Look through the data below for the line with "Viewport: 700px width, 934px height.", and transcribe it exactly together with each line after it up to and including the line with "You are a computer-use agent. 854x571 pixels.". Give nothing else.

Data extracts –
------------------------

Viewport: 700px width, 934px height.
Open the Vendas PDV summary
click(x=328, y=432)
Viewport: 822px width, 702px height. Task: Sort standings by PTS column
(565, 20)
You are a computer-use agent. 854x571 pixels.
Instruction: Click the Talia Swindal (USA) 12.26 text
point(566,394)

------------------------

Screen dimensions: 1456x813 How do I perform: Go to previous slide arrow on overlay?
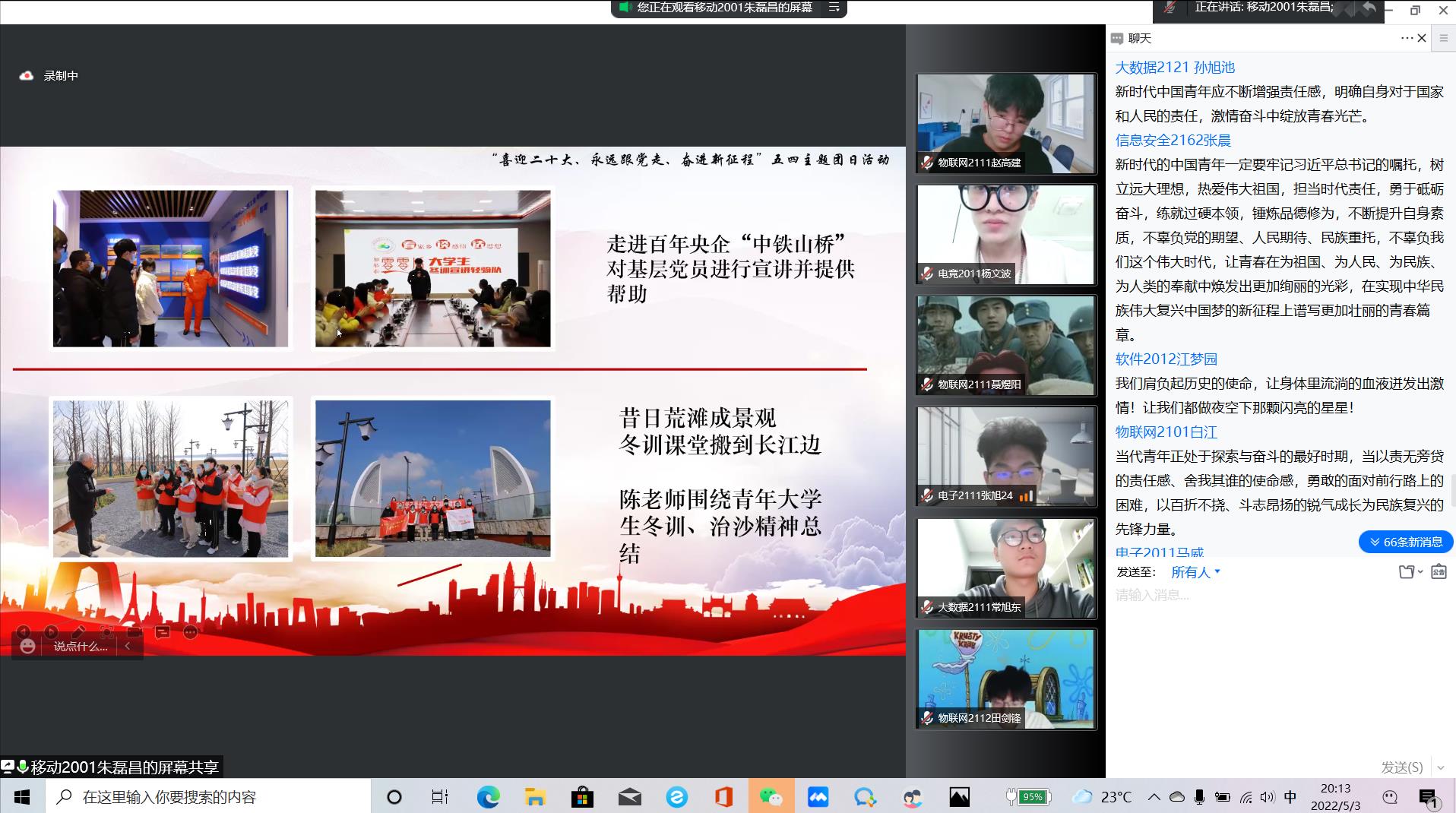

------------------------

Result of the task –
Viewport: 700px width, 934px height.
Open the Vendas PDV summary
click(x=328, y=432)
Viewport: 822px width, 702px height. Task: Sort standings by PTS column
(565, 20)
You are a computer-use agent. 854x571 pixels.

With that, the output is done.